米アップルは6月6日、06年6月までにインテル製マイクロプロセッサを使用したMacintoshを発売し、さらに07年末までにすべてのMacをインテル搭載モデルに移行する計画を発表した。

 スティーブ・ジョブズCEOが、サンフランシスコで開催中の「WWDC 2005」で行った基調講演のなかで明らかになったもの。会場では、3800人の聴講者を前に、最新OS「Mac OS X Tiger」がインテルベースのMac上で動作する様子が披露された。

 また、インテルベースのMac用の開発システム「Developer Transition Kit」も発表された、従来のPowerPCベースとインテルベース両方のMacで動作するアプリケーション作成環境も提供していく。

 スティーブ・ジョブズCEOは、IBMのPowerPCからインテルへ全面的に移行することについて、「将来を見越し、インテルのプロセッサロードマップが圧倒的に強力であると判断した。PowerPCへの移行から10年、インテルの技術がこれからの10年を助けてくれると考えている」と説明した。

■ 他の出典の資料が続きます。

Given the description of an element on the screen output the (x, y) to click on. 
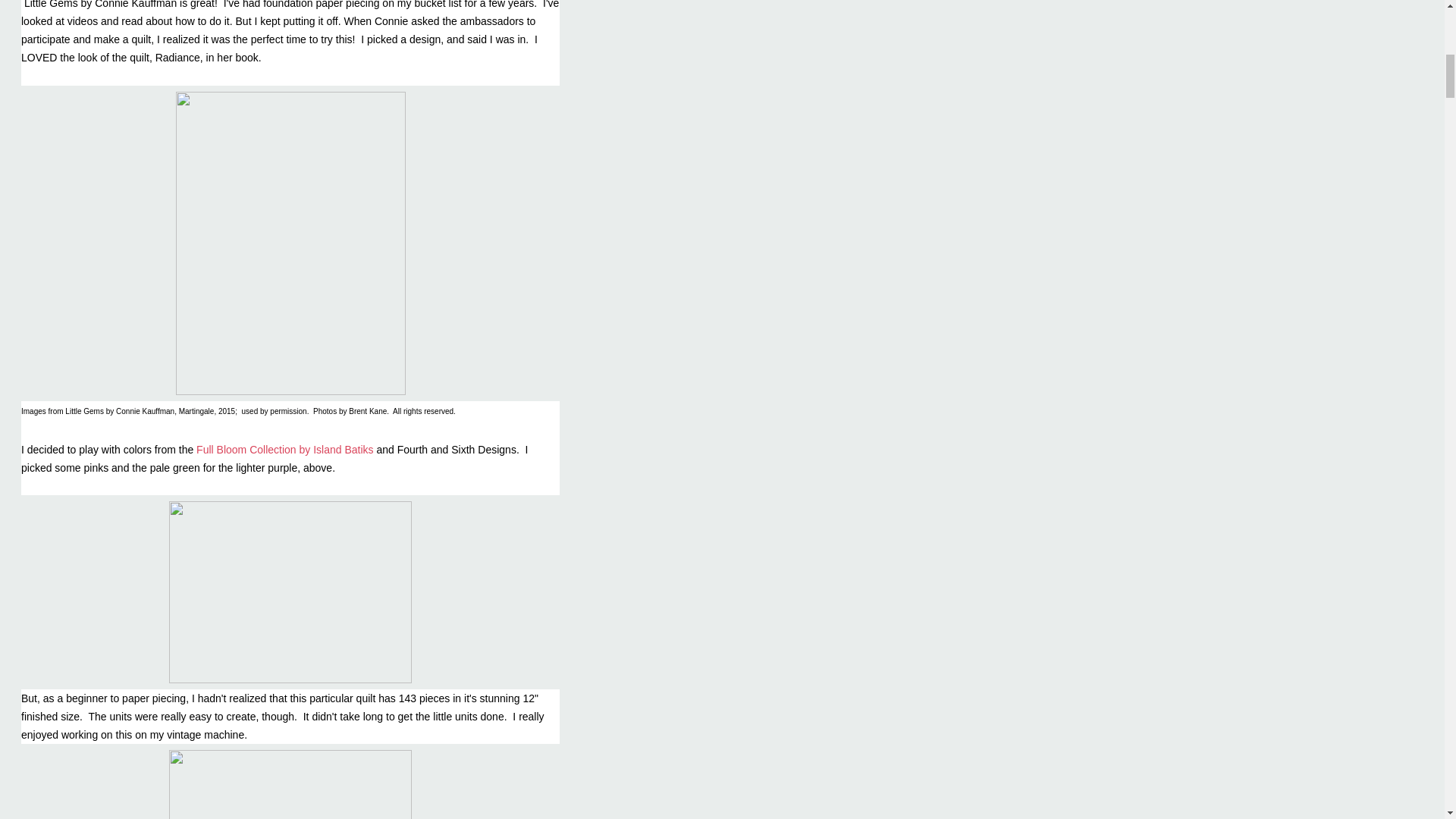
Full Bloom Collection by Island Batiks (284, 449)
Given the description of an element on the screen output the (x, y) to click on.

 今回の発表を受け、Microsoftは、PowerPCとインテル両方のプロセッサをサポートする「Microsoft Office for Mac」を開発する計画を発表。Adobeも、両方のプロセッサをサポートする「Creative Suite for Macintosh」の開発を表明した。

 「Developer Transition Kit」は、Apple Developer ConnectionのSelectおよびPremiereメンバーを対象に999ドルで提供される。インテル側でも、今年中にアップル用の開発ツールとして、「Intel C/C++ Compiler for Apple」などを提供する予定。